The United States Patent and Trademark Office is expected to release, later today, its report on the inter partes reexamination procedure created by the American Inventors Protection Act (AIPA). The AIPA requires the Patent Office to report to Congress an evaluation of the inter partes reexamination procedure within 5 years of the enactment of the AIPA, which was signed into law on November 29, 1999.
A draft of the report, courtesy of Hal Wegner, is available here.
The report reflects suprise on the part of the Patent Office that anticipated numbers of filings under the new procedures have not been met. Importantly, the report considers the reasons for the limited use of the procedures and makes recommendations for statutory changes to improve the procedure. Perhaps most significantly, the report highlights the need for statutory change that clarifies the estoppel provisions of the inter partes reexamination system.
Perhaps most interesting, though, is the discussion regarding the post grant review procedures proposed in the Patent Office’s 21st Century Strategic Plan. The report states that “the proposed Post-Grant Review would provide a review model that is more comprehensive than, and different from, reexamination. Specifically, Post-Grant Review would provide a genuinely contested case presided over by panels of USPTO administrative judges.” (emphasis added)
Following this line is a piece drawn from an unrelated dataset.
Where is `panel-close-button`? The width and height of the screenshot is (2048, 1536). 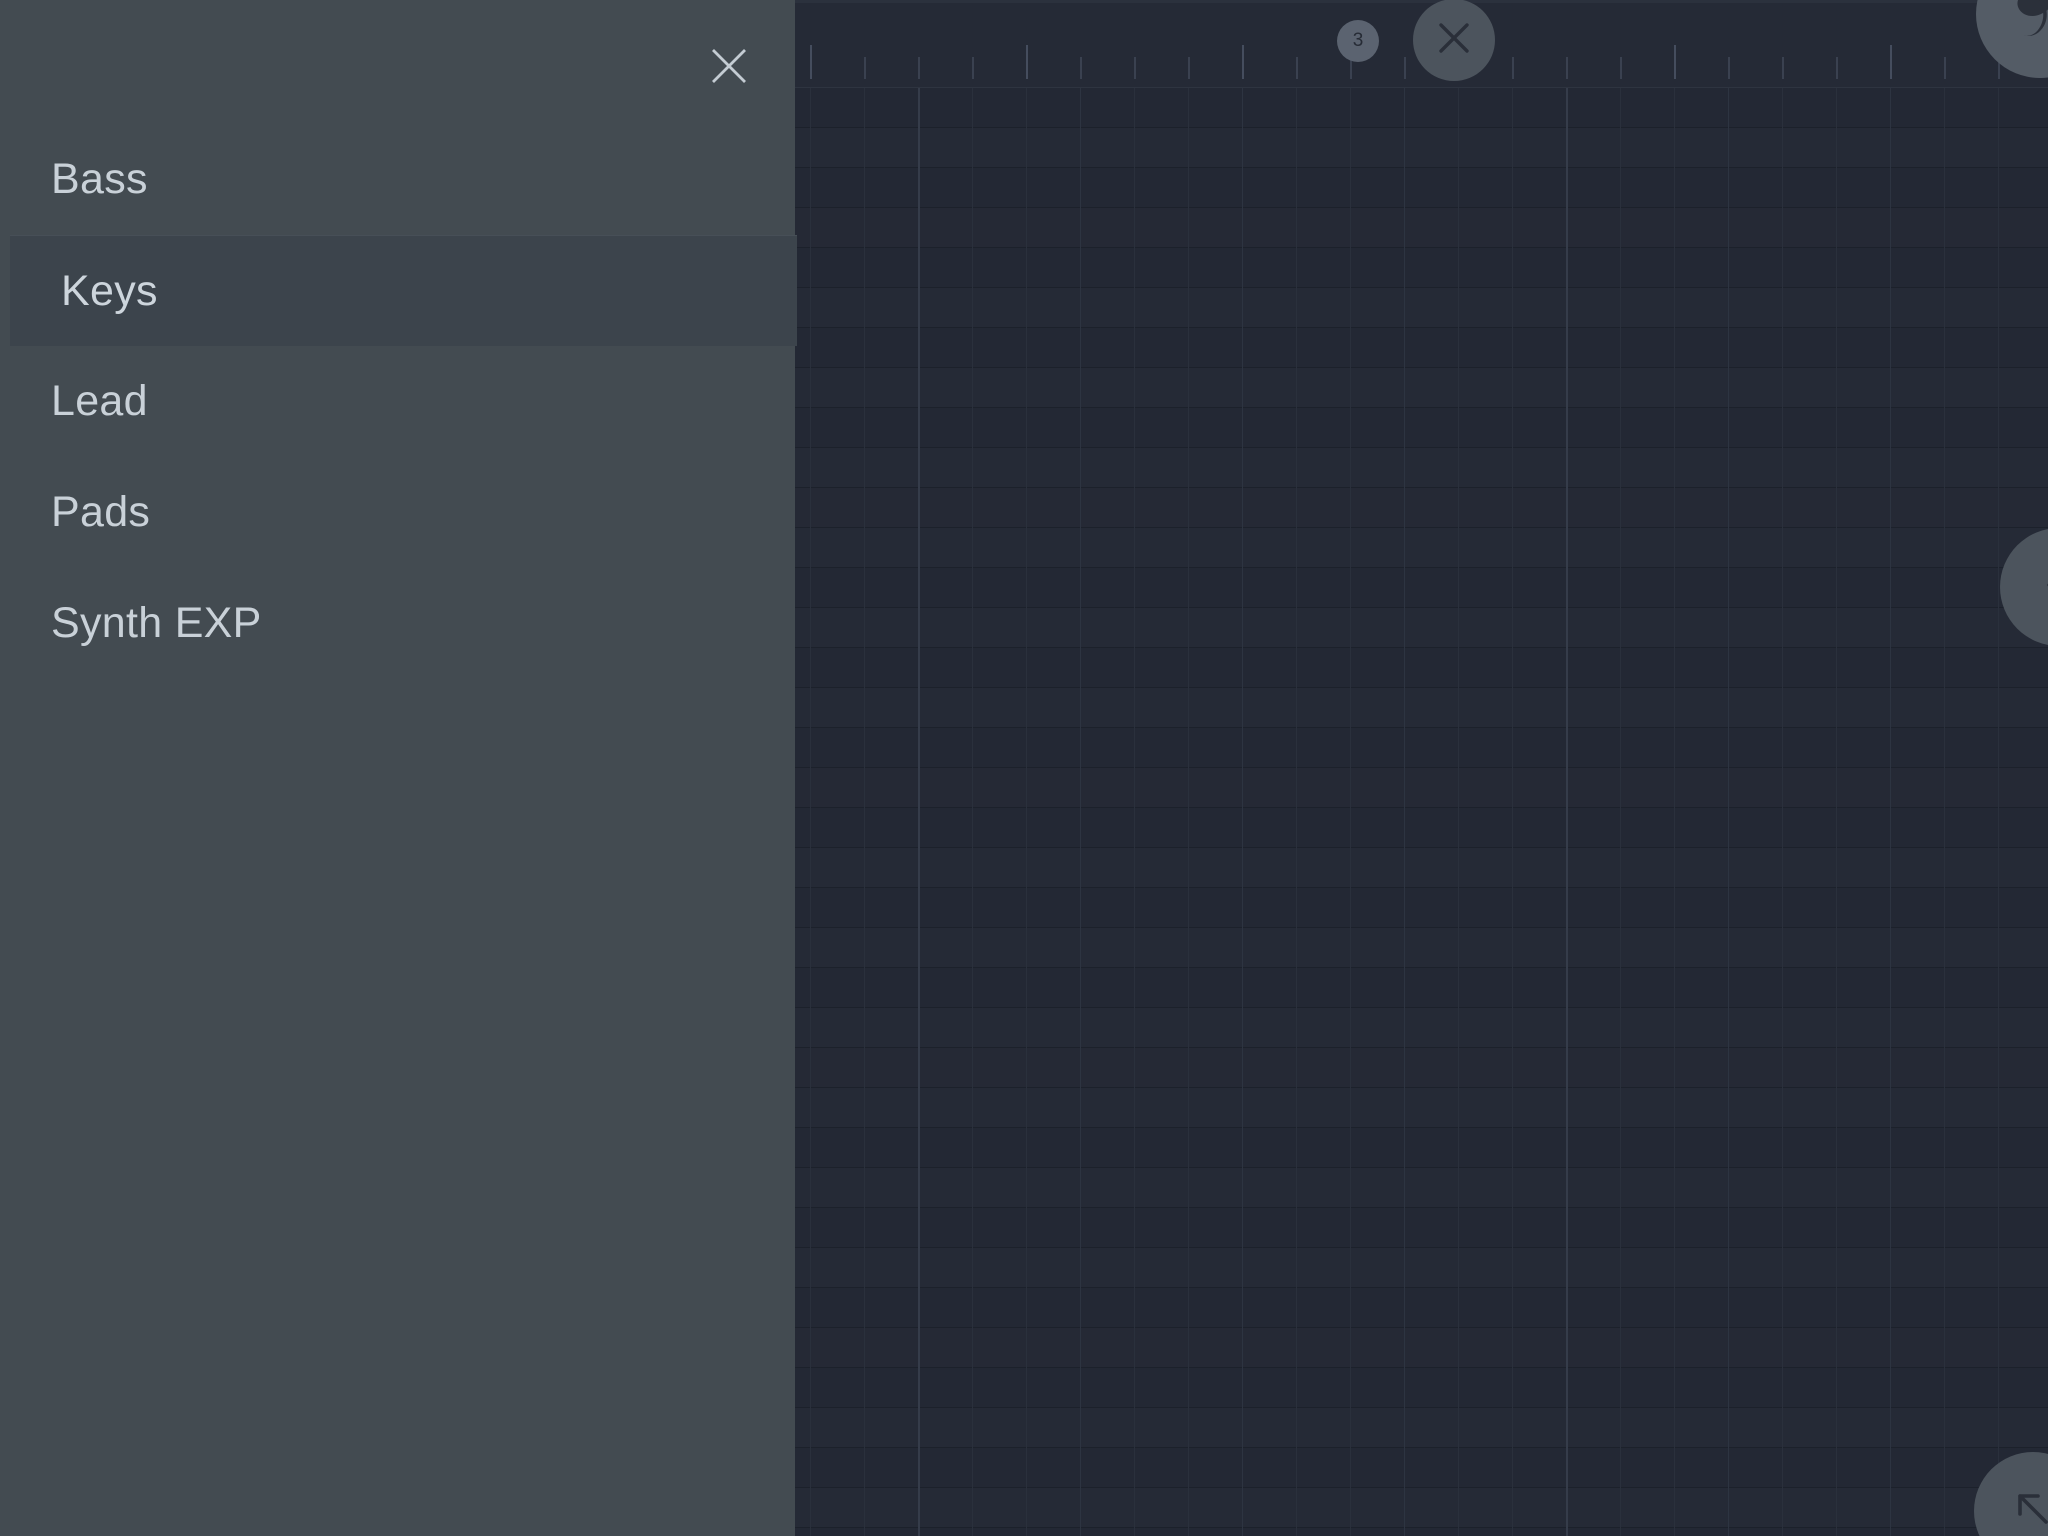
panel-close-button is located at coordinates (729, 66).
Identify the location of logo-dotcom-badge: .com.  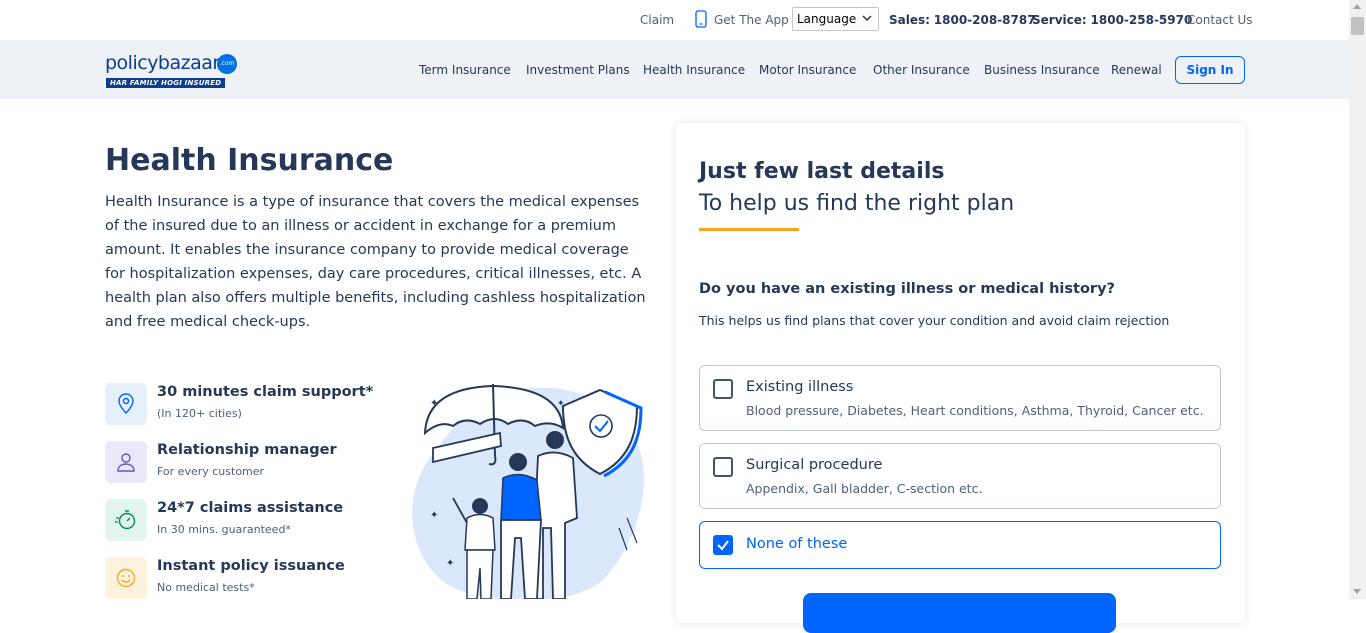
(227, 64).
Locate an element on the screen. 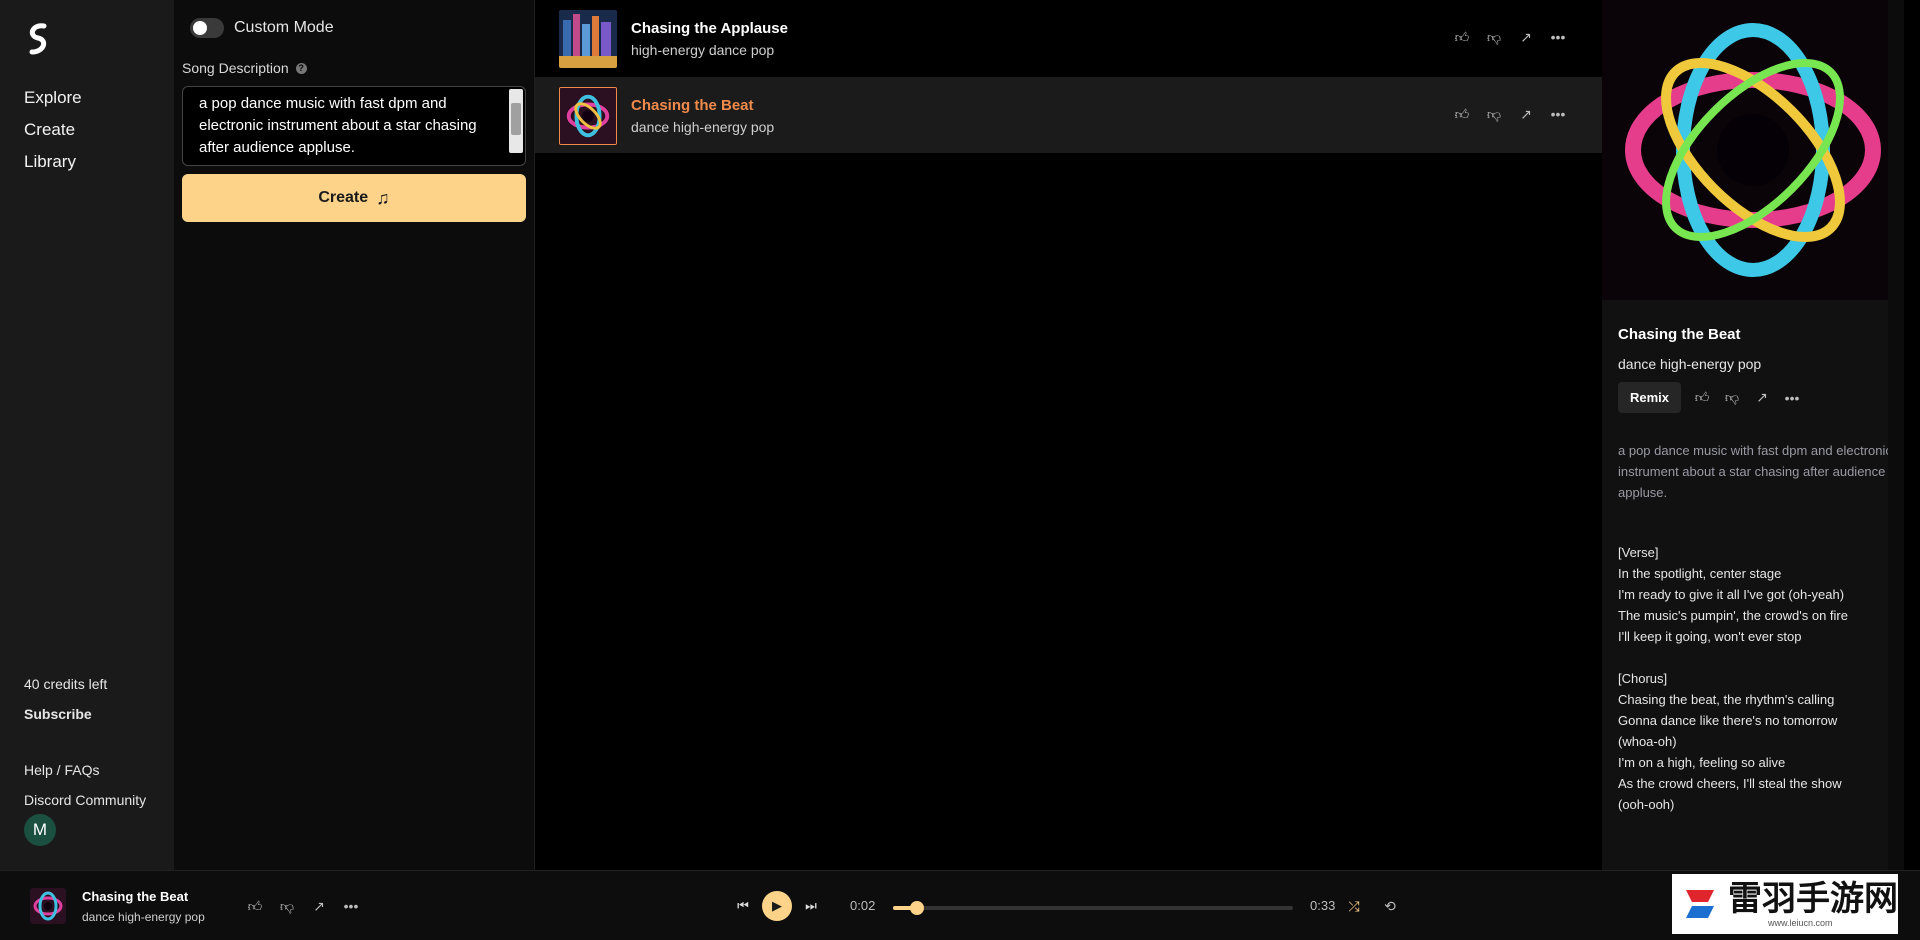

The report offers Congress the suggestions of the Patent Office for improvement of the existing inter partes reexamination procedure, but it also makes it clear that the Office sees this procedure as a single component of a comprehensive post-grant review system.
Interestingly, the Patent Quality Assistance Act of 2004 (108 H.R. 5299) was introduced at the end of the 108th Congress, with a promise by a sponsor of the bill that it will be considered in the upcoming 109th. The bill includes an opposition procedure.
UPDATE: The Patent Office made the final version of the report publicly available later in the day.